En conséquence, certaines personnes qui sont approchées au sujet des opportunités d’emploi hésitent à se retirer pour les prendre, dit-elle.
Xiaowei Xu, économiste de recherche senior à l’Institute for Fiscal Studies, estime que l’impact pourrait être plus profond.
“Si la pandémie entraîne un changement structurel dans l’économie, avec moins de demande pour High Street et plus pour le commerce électronique, alors le congé pourrait retarder ce changement”, a déclaré Mme Xu.
Que savons-nous d’autre des implications à long terme ?
M. Wilson, de l’IES, estime qu’à l’avenir, les entreprises devront accorder plus d’attention à la manière dont elles recrutent, forment et traitent le personnel.
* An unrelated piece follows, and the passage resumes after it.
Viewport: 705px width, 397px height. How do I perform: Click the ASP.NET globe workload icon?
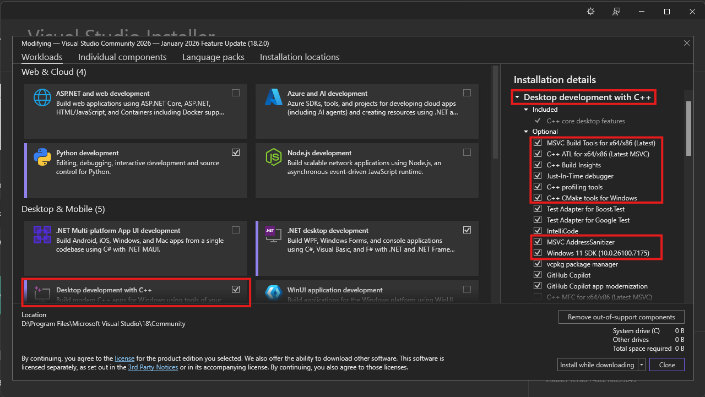point(42,99)
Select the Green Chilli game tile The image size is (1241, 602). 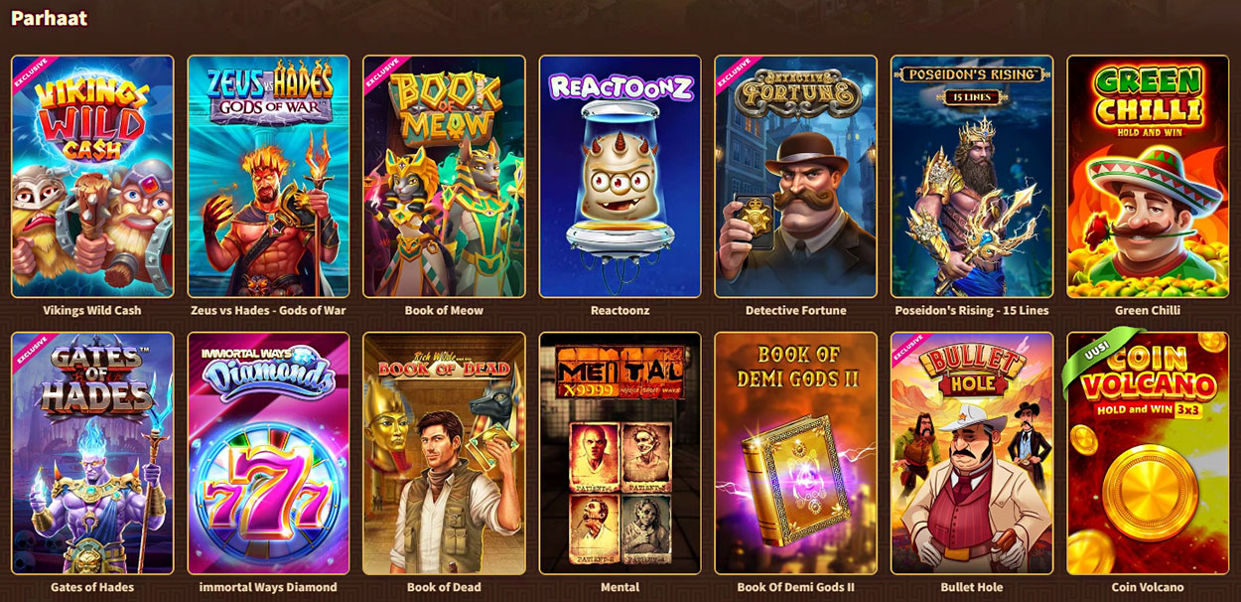(1148, 177)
« Quand les entreprises disent : « Nous ne pouvons pas obtenir le personnel », elles veulent dire : « Nous ne pouvons pas obtenir le personnel expérimenté » », dit-il.
Mais avec un chômage toujours à 1,7 million, il existe un “grand bassin de main-d’œuvre” de personnes qui pourraient occuper ces emplois, ajoute-t-il.
Cela signifie accepter du personnel moins expérimenté et le former, ainsi qu’offrir plus de soutien à ceux qui ont des problèmes de santé ou des responsabilités familiales.
“Il ne s’agit pas nécessairement de rémunération, il s’agit d’offrir de meilleures conditions”, ajoute-t-il. “Les employeurs n’ont pas eu à faire cela depuis une décennie.”